Paralisação do funcionalismo público municipal, marcada para esta quarta, deverá ocorrer de forma organizada, dentro da legalidade
Paralisação do funcionalismo municipal, marcada para esta quarta-feira, deverá ocorrer de forma organizada, dentro da legalidade, conforme garantem os presidentes dos sindicatos dos Servidores Públicos (SSPMU), Luiz Carlos Santos, e dos Educadores (Sindemu), Adislau Leite.
A manifestação tem início às 10h da manhã, em frente do portão principal de acesso ao Centro Administrativo. O acesso dos servidores que queiram trabalhar será feito através do portal lateral. O assessor jurídico do SSPMU, Carlos Ribeiro, afirma que os servidores não serão impedidos de entrar para trabalhar e que o fluxo de pessoas - principalmente contribuintes que queiram buscar informações sobre o pagamento do Imposto Predial e Territorial Urbano (IPTU) - também não será dificultado. Segundo ele, a entidade entende que todos os serviços públicos são essenciais e, por isso, recomenda o percentual mínimo de 30% de servidores para o atendimento à população.
Durante a manifestação, os sindicalistas realizam assembleia geral para apresentar a última proposta de reajuste apresentada pelo prefeito Anderson Adauto (PMDB) de 6%, pagos em três vezes, e o aumento do tíquete-alimentação – também a ser pago dividido em três vezes.

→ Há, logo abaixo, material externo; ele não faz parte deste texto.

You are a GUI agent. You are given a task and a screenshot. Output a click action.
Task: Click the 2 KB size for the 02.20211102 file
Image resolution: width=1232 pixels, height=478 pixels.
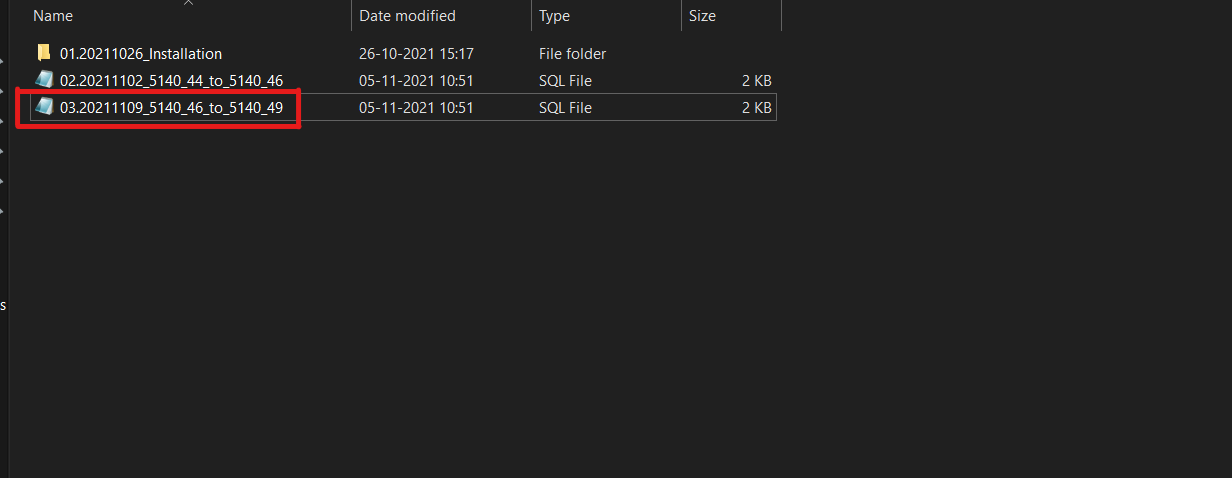756,80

Uma das alternativas dos sindicalistas - a ser apresentada ainda nesta quarta-feira - é o reajuste de 6% ser pago de forma imediata e que o tíquete-alimentação tenha um aumento de R$60, sendo pago em duas vezes. Caso não haja acordo, a categoria poderá entrar em greve por tempo indeterminado a partir da próxima segunda-feira, dia 9.